# Fitness testing in REVERSE



## MEM2020 (Aug 23, 2009)

Monday night I got fitness tested. Quickly and easily addressed it. It was a simple "hybrid" situation, half of what she wanted was perfectly reasonable and the other half was so ludicrous that I only bothered giving her the "briefest" look of disbelief and the mildest shake of my head as I walked downstairs. 

She showed up 15 minutes later with an unqualified apology for the "crazy" part of her request. 

I then proceeded to *** up. NOT by being to alpha - nope. By being to beta. Because after accepting her apology I quickly moved to the "sane" portion of her request and emphasized that it was "totally fair" and that since she was by far my highest priority in life I would take care of it.

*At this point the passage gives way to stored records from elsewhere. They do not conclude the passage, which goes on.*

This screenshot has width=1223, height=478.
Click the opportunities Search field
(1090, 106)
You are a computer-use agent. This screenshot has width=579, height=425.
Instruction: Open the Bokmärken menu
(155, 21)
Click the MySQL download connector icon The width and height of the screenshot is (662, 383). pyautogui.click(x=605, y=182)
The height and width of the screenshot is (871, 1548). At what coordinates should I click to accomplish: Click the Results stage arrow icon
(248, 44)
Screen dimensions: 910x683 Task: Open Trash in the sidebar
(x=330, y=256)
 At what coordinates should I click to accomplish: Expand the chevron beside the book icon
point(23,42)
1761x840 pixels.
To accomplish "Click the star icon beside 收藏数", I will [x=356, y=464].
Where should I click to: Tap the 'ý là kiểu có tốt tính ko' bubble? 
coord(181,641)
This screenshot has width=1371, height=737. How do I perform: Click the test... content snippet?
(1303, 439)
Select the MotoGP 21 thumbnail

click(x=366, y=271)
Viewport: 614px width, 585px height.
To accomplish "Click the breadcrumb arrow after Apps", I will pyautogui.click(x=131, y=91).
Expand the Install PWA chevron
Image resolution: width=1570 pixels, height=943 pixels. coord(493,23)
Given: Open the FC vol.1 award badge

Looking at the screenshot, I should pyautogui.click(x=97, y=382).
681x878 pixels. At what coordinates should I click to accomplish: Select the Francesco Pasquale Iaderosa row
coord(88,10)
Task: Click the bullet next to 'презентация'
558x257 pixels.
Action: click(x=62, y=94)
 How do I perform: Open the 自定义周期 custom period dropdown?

While true - it is a BAD idea to vocalize that someone is your highest priority - immediately after they have pushed WAY past a boundary. 

I can PROVE I was too beta. Because last night - yet another fitness test. And yes - deep sigh - I did the "usual" and she quickly apologized but if they are coming once a day you are not handling them very well. 

So tonight. I am turning the tables. I am going to fitness test her. No mind games. Just a raw physical challenge which she can accept or decline. I'll report back tomorrow.


----------



## Mom6547 (Jul 13, 2010)

You really have to give this much thought to every interaction?


----------



## reachingshore (Jun 10, 2010)

The more I read about this fitness testing the more I am convinced the concept can be applicable to pretty much any kind of interpersonal interaction.

The peer pressure for instance. If you cave in to it despite your personal beliefs, you fail the test.

Am I right?


----------



## MEM2020 (Aug 23, 2009)

Yes.

Except - they are more critical when there is a large amount of repeated interaction with that person or group. Because you start setting a "precedent" that creates either "more" or "less" pressure in the future. 



reachingshore said:


> The more I read about this fitness testing the more I am convinced the concept can be applicable to pretty much any kind of interpersonal interaction.
> 
> The peer pressure for instance. If you cave in to it despite your personal beliefs, you fail the test.
> 
> Am I right?


----------



## MEM2020 (Aug 23, 2009)

Not usually. She is really starting to irritate me. 

I "know" her. The only type of "polite" conversation that would help would be one where I "compare" me and her in a way that is not favorable to her. That isn't nice. 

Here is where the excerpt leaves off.